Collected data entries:
┄┄┄┄┄┄┄┄┄┄
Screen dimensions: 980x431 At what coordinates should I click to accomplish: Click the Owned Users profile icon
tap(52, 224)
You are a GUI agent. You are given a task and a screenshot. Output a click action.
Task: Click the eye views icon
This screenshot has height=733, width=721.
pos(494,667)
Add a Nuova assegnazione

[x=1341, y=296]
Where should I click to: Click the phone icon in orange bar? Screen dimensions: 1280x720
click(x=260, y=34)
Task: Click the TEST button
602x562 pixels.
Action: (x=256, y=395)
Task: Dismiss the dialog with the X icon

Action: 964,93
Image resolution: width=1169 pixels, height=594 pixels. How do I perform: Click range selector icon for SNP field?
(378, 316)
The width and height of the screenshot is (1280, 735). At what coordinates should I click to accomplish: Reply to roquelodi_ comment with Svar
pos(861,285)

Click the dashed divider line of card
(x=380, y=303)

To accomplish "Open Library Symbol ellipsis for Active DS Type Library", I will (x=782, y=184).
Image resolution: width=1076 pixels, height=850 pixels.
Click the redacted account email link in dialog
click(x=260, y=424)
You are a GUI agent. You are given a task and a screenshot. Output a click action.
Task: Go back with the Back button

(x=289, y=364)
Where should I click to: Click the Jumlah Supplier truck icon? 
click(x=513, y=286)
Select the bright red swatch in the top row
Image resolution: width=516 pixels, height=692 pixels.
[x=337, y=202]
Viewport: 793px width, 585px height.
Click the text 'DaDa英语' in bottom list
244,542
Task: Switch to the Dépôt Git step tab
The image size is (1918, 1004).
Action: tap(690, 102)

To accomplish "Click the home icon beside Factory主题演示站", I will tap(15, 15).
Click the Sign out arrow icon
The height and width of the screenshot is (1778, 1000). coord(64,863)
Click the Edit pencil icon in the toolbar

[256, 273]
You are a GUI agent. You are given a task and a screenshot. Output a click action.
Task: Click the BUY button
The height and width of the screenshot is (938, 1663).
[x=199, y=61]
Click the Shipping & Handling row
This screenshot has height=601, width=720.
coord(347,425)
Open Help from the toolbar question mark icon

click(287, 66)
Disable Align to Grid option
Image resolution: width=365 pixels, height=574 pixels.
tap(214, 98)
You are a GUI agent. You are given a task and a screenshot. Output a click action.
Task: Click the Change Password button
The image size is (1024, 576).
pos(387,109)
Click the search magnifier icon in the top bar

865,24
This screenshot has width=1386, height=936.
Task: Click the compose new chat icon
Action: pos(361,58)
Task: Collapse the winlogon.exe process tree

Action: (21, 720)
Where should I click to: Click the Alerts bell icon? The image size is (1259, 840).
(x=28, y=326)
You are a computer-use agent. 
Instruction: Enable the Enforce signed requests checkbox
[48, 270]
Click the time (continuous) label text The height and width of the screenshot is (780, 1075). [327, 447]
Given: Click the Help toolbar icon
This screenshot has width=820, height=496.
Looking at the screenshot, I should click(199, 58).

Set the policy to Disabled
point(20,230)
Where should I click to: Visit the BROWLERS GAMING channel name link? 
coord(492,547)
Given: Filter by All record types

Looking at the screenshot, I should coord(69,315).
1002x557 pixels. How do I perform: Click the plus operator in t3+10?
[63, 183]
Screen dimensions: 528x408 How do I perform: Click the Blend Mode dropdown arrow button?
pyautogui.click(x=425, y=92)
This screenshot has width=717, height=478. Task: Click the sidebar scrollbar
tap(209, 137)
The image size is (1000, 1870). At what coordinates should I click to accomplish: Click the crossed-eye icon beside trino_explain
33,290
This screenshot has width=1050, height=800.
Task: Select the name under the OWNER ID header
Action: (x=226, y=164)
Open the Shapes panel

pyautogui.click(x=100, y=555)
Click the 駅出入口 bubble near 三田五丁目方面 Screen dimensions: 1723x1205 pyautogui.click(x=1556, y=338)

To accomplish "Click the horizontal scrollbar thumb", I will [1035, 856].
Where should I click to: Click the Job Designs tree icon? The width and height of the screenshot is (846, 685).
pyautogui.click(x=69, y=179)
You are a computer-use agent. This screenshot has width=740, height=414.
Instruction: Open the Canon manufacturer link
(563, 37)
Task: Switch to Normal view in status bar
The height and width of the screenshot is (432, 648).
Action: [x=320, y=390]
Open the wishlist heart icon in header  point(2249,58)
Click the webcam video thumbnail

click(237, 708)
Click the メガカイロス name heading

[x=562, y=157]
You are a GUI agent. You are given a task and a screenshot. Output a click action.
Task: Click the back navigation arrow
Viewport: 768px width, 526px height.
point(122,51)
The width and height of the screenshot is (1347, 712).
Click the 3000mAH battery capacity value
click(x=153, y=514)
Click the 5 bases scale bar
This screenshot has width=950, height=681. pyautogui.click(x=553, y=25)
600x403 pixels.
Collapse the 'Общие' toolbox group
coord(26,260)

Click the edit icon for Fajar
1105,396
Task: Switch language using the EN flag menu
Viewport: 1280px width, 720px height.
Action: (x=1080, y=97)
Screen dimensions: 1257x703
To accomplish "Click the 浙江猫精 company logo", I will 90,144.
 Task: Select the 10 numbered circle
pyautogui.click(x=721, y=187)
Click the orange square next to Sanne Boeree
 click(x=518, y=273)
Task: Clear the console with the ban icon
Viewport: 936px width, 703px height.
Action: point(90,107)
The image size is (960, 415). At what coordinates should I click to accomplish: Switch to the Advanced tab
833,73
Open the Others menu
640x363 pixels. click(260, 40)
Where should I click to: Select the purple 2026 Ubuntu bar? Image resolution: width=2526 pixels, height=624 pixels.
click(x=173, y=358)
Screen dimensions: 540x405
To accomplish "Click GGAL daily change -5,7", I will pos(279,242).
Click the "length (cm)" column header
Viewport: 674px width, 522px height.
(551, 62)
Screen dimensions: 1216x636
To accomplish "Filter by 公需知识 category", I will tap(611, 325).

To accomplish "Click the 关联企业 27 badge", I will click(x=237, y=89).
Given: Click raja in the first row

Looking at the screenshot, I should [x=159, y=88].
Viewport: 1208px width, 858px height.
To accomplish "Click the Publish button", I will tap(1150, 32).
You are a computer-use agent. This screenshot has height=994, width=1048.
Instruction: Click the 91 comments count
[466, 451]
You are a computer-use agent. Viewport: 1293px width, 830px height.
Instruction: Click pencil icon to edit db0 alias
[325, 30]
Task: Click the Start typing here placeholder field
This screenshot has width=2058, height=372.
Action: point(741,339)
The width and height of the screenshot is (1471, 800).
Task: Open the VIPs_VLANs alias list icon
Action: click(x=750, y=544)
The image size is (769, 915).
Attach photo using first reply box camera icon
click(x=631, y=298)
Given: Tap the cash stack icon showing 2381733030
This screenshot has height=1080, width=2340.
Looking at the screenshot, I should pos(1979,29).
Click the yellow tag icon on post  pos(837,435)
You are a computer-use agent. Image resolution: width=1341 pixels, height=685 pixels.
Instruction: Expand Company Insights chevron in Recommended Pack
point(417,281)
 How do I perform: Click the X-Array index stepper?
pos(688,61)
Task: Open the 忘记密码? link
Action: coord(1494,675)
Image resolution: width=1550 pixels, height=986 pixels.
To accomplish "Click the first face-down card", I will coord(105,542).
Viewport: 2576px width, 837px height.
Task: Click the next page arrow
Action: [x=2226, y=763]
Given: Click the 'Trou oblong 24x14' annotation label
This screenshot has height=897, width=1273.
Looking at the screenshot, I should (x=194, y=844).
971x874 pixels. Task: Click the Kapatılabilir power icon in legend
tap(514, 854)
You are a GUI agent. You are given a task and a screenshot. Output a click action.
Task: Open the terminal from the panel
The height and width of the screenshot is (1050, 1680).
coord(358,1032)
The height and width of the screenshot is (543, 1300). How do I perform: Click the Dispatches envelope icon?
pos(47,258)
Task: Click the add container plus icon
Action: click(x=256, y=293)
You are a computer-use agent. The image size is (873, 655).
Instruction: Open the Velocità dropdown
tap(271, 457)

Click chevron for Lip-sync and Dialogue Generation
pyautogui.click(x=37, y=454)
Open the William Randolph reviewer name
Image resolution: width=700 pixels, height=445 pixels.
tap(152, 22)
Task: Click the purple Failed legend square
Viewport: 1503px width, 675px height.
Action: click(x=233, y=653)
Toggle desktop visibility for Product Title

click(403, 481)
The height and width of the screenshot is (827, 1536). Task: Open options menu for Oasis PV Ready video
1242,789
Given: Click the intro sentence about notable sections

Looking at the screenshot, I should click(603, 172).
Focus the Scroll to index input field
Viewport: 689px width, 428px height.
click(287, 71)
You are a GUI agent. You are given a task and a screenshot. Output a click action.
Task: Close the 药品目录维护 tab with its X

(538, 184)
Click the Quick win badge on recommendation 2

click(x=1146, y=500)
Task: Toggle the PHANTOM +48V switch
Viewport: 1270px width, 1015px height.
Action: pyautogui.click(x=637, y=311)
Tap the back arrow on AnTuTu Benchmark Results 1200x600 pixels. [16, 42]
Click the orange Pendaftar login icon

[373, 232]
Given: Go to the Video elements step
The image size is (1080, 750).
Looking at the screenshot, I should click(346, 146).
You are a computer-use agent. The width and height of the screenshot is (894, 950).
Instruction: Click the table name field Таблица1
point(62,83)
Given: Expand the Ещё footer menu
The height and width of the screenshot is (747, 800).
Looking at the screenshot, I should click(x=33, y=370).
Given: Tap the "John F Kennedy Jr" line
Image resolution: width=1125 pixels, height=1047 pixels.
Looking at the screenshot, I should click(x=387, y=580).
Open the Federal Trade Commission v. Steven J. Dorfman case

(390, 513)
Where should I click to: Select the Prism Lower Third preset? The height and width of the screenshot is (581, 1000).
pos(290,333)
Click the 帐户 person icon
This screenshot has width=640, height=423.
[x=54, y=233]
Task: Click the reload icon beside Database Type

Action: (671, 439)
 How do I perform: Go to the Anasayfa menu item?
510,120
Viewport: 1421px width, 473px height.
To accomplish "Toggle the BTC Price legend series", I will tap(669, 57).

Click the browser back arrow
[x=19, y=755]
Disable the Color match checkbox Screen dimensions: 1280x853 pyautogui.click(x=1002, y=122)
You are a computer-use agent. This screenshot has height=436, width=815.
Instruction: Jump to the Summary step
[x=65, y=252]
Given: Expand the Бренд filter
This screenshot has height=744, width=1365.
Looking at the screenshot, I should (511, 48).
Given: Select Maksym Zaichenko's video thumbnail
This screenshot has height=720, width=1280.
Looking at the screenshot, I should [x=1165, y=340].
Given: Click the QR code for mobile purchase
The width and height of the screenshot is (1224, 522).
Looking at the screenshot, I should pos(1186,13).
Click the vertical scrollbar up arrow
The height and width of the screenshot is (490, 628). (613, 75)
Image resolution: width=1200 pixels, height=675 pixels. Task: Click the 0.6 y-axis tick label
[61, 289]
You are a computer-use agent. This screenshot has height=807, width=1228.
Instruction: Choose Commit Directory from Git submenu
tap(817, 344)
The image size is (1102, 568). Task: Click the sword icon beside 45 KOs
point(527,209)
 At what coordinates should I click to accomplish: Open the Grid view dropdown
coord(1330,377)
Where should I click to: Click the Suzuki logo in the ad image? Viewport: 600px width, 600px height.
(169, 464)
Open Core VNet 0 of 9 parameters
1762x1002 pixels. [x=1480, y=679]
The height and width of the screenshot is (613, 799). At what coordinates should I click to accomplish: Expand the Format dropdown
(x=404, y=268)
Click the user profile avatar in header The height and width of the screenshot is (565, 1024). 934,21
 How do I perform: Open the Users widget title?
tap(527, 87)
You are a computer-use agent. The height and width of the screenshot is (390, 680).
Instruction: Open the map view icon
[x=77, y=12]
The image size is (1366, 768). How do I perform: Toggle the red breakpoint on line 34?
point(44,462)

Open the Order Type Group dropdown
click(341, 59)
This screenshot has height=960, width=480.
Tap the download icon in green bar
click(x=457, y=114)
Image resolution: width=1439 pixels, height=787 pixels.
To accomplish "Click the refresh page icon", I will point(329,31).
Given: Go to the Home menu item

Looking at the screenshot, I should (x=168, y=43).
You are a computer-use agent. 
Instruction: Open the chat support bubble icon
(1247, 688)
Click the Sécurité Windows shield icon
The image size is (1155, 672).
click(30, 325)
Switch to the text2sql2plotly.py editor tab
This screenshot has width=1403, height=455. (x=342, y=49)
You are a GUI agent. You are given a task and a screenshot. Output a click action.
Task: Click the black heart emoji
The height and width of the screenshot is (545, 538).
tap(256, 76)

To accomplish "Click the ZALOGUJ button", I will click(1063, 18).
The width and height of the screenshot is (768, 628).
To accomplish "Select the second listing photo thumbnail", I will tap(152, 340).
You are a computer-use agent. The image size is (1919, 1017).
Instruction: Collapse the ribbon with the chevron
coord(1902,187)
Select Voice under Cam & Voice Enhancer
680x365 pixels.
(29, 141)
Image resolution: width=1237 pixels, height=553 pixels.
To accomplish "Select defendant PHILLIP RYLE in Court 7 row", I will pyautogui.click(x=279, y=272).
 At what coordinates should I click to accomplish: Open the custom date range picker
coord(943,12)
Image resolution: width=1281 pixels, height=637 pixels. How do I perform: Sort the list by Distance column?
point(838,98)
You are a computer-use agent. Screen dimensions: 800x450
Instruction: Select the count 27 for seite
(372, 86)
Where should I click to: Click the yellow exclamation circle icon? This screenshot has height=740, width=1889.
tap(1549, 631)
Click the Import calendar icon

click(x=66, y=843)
┄┄┄┄┄┄┄┄┄┄
DESCRIPTION OF THE TASK:
Of all the entries above, repeat only the lines from the line that has "Viewport: 793px width, 585px height." to the line that has "Given: Click the Help toolbar icon", both lines included, exactly.

EXERCISE SOLUTION:
Viewport: 793px width, 585px height.
Click the text 'DaDa英语' in bottom list
244,542
Task: Switch to the Dépôt Git step tab
The image size is (1918, 1004).
Action: tap(690, 102)

To accomplish "Click the home icon beside Factory主题演示站", I will tap(15, 15).
Click the Sign out arrow icon
The height and width of the screenshot is (1778, 1000). coord(64,863)
Click the Edit pencil icon in the toolbar

[256, 273]
You are a GUI agent. You are given a task and a screenshot. Output a click action.
Task: Click the BUY button
The height and width of the screenshot is (938, 1663).
[x=199, y=61]
Click the Shipping & Handling row
This screenshot has height=601, width=720.
coord(347,425)
Open Help from the toolbar question mark icon

click(287, 66)
Disable Align to Grid option
Image resolution: width=365 pixels, height=574 pixels.
tap(214, 98)
You are a GUI agent. You are given a task and a screenshot. Output a click action.
Task: Click the Change Password button
The image size is (1024, 576).
pos(387,109)
Click the search magnifier icon in the top bar

865,24
This screenshot has width=1386, height=936.
Task: Click the compose new chat icon
Action: pos(361,58)
Task: Collapse the winlogon.exe process tree

Action: (21, 720)
Where should I click to: Click the Alerts bell icon? The image size is (1259, 840).
(x=28, y=326)
You are a computer-use agent. 
Instruction: Enable the Enforce signed requests checkbox
[48, 270]
Click the time (continuous) label text The height and width of the screenshot is (780, 1075). [327, 447]
Given: Click the Help toolbar icon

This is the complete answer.